The rainy season following Auguste’s birth was so wet that people remembered it for years to come. The tropical waves, not yet known by this poetical name but simply as “stormy weather” or “blows,” came one after another. The children of the needy
maléré
drowned while floating their roughly made rafts in the canal that had overflowed. One evening Anne-Marie urgently sent for Victoire.

Boniface was very sick.

For months he had suffered from agues, anginas, and hemorrhagic dengue fevers. At present a banal urinary infection was causing blood poisoning and the doctor believed he would not survive the night.

Braving the rain, Victoire ran frantically to the rue de Nassau, where she hadn’t set foot for over a year. On arrival she scrambled up the stairs.

Boniface was lying in the Regency room where they had spent so many nights together. When she came in, he regained consciousness and burst into tears. He was unrecognizable, all skin and bone. Perhaps she had never realized until then the place she occupied in his life nor the one he occupied in her heart. Boniface was a man of few manners, had difficulty expressing himself, was incapable of
formulating the emotions she inspired in him, and was somewhat shy. All of a sudden she realized that her absence was killing him and that perhaps she too would die from it. However hard she deployed her panoply of bush teas, herb teas, decoctions, poultices, emetics, and purgatives, nothing helped and his condition worsened. After two heart attacks, he passed away.

If Boniface had been a beggar, nobody would have given him a thought. He had not accomplished anything memorable, nothing that would go down in history. By making money out of selling codfish, he had built up a considerable fortune: one of the biggest on the island.

As a consequence, a flotilla of white Creoles with the appropriate expression invaded his house for the wake. I say white Creoles because the island society was reluctant to integrate. Only two or three mulattos were to be seen amid the gathering. As for the blacks, the only ones present were the store employees from the Lardenoy wharf. Overdressed and ill at ease, they hastily recited a dozen rosaries in front of the corpse and hurriedly exited to soak their soles in the puddles.
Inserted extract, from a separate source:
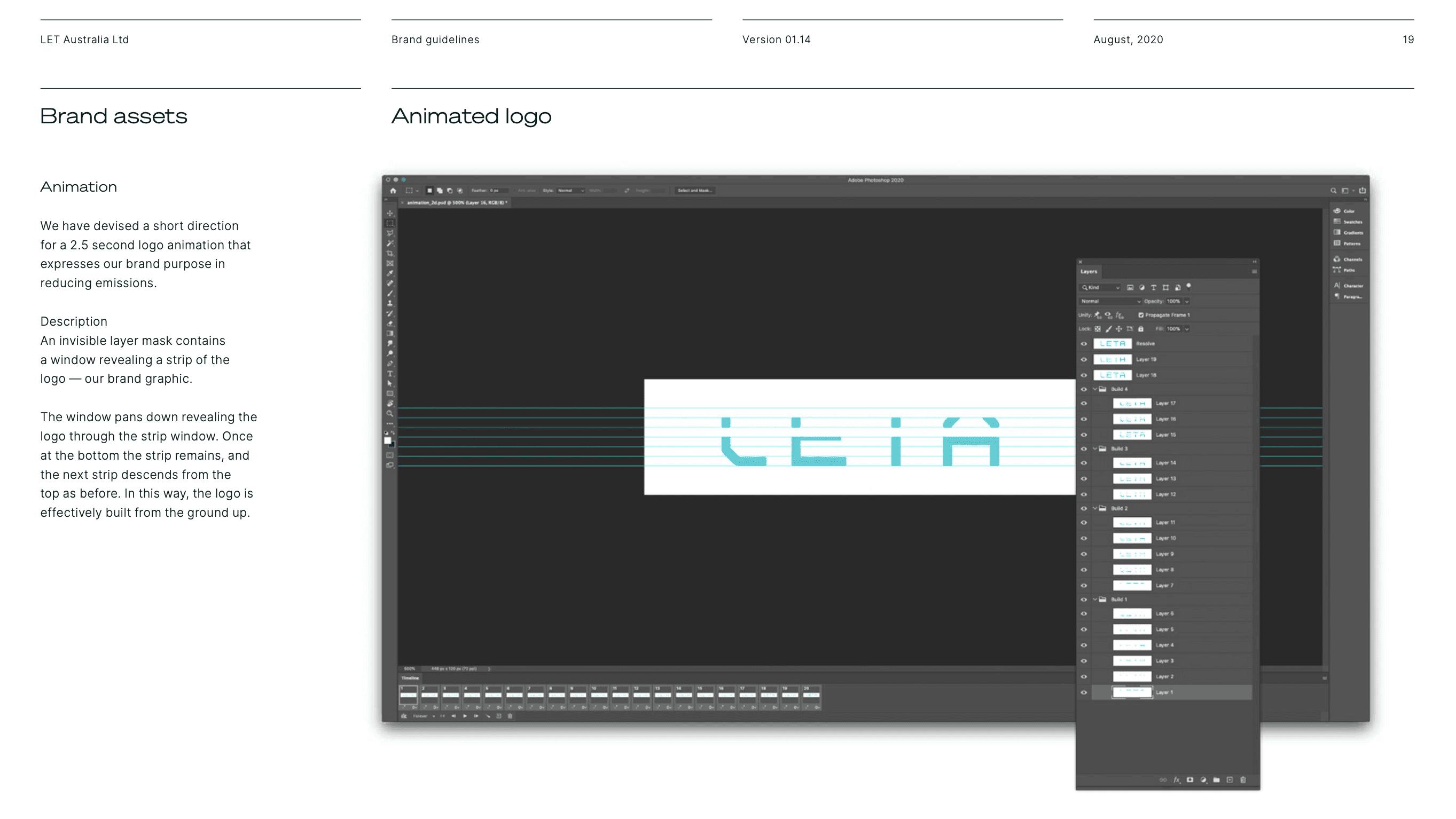The image size is (1456, 819).
Task: Hide the Resolve layer
Action: (1084, 343)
Everyone presented their condolences to Anne-Marie, half hidden under her mourning veils, surrounded by her two children, who, like their mother, had no idea what attitude to adopt. Boniface Jr. had theoretically loved his father but had never paid him much attention. Valérie-Anne was mainly frightened. Didn’t the dead come and tickle your feet? Anne-Marie, who had made no mystery of her lack of sentiment for her husband, felt merely that strange fear we all feel in the vicinity of death.